Among the more notable, prepress-related developments at Graph Expo and Converting Expo 2004 were several things that didn’t happen.

It was a simple matter of timing that kept Presstek Inc. from having anything new to report regarding its bid to acquire the business and assets of the A.B.Dick Co., according to Ed Marino, president and CEO. A.B.Dick’s future continued to be in the hands of the Bankruptcy Court since it had filed for Chapter 11 protection. Marino still expected a favorable decision to be rendered by the end of October, since no other formal bids had been entered as of the show’s opening day.

CIP4 (The International Cooperation for the Integration of Processes in Prepress, Press and Postpress) cancelled a press conference it had scheduled for day three of the show. Among the topics expected to be discussed was a status update on the development of Interoperability Conformance Specifications (ICS) for JDF-compliant products.
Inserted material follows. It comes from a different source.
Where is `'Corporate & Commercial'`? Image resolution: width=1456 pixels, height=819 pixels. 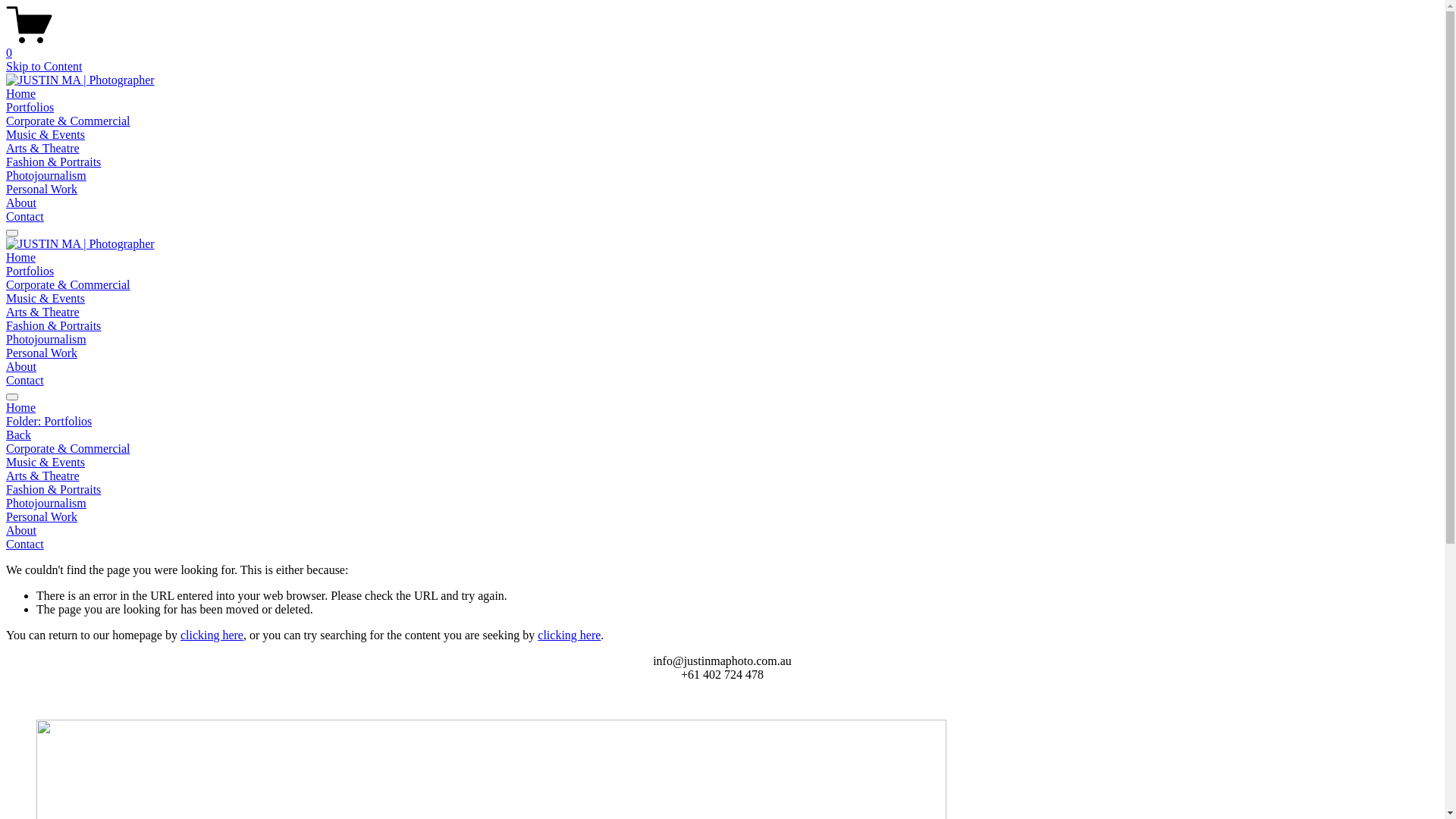
'Corporate & Commercial' is located at coordinates (67, 120).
Establishment of uniform benchmarks for conformance with the specification is seen as an important step toward plug-and-play system integration. This effort potentially enables developers to adopt a one-to-many, rather than one-to-one, approach in implementing JDF. In addition, the ICS documents being written for various printing processes are meant to serve as the basis for future official JDF Certification testing.
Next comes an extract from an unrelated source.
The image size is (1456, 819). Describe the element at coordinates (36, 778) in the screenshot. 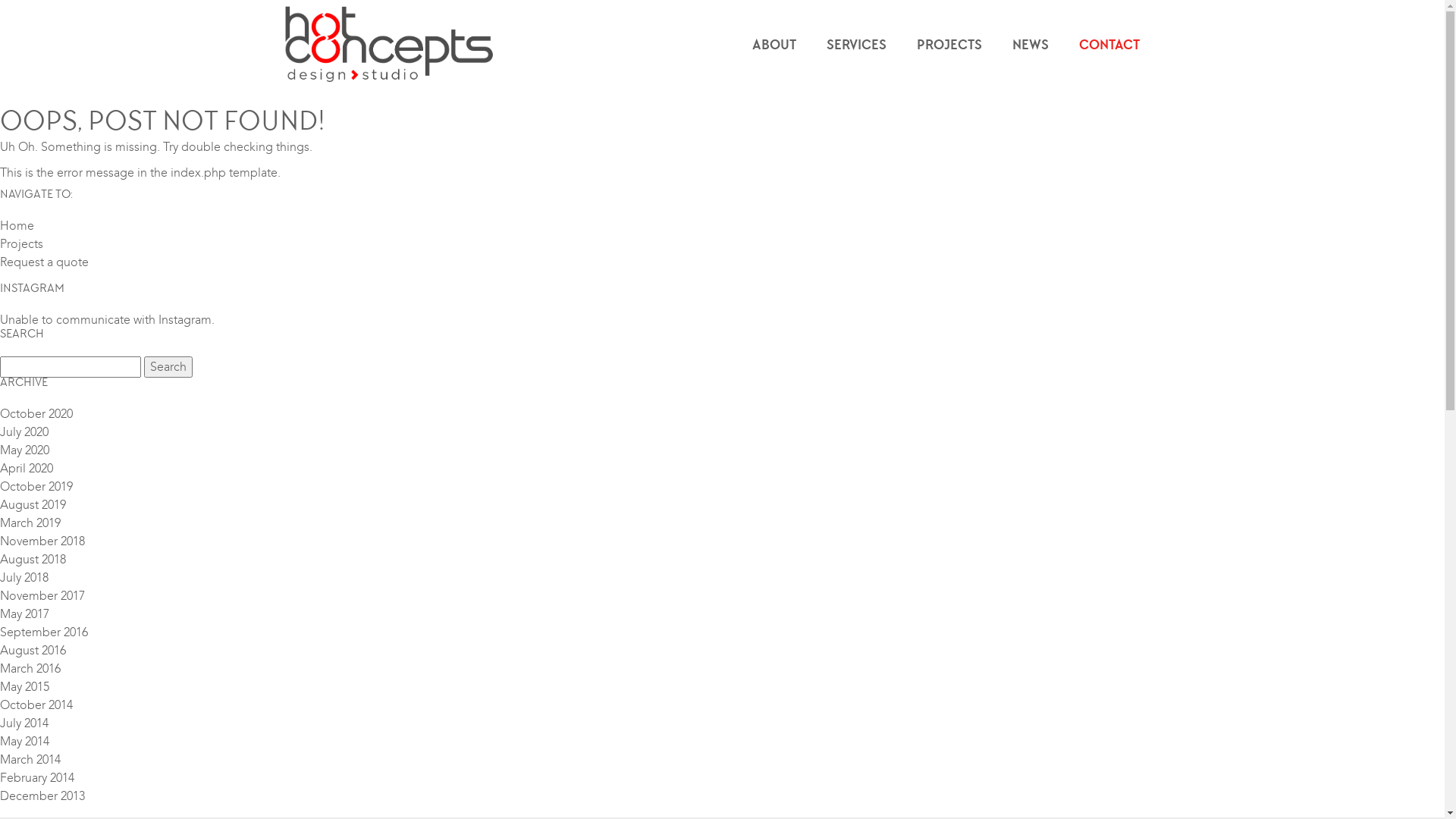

The much speculated about announcement of a violet digital plate from Kodak Polychrome Graphics (KPG) wasn’t made in Chicago, but it did ultimately come in the same time frame as Graph Expo 2004. KPG unveiled a first version of the plate at the IfraExpo newspaper exhibition in Amsterdam, Netherlands, targeted to newspaper applications,

Plate in Beta Stage

KPG’s VioletNews plate is said to currently be in beta testing and will be commercially launched in the first quarter of 2005 initially in Europe, but its North America release will follow closely. It is a negative working, high-speed photopolymer plate offering a resolution of 2 percent to 98 percent dot at up to 175 lpi and supporting run lengths of up to 200,000 copies. KPG has confirmed that it plans to launch a violet photopolymer plate for commercial CTP applications later in 2005.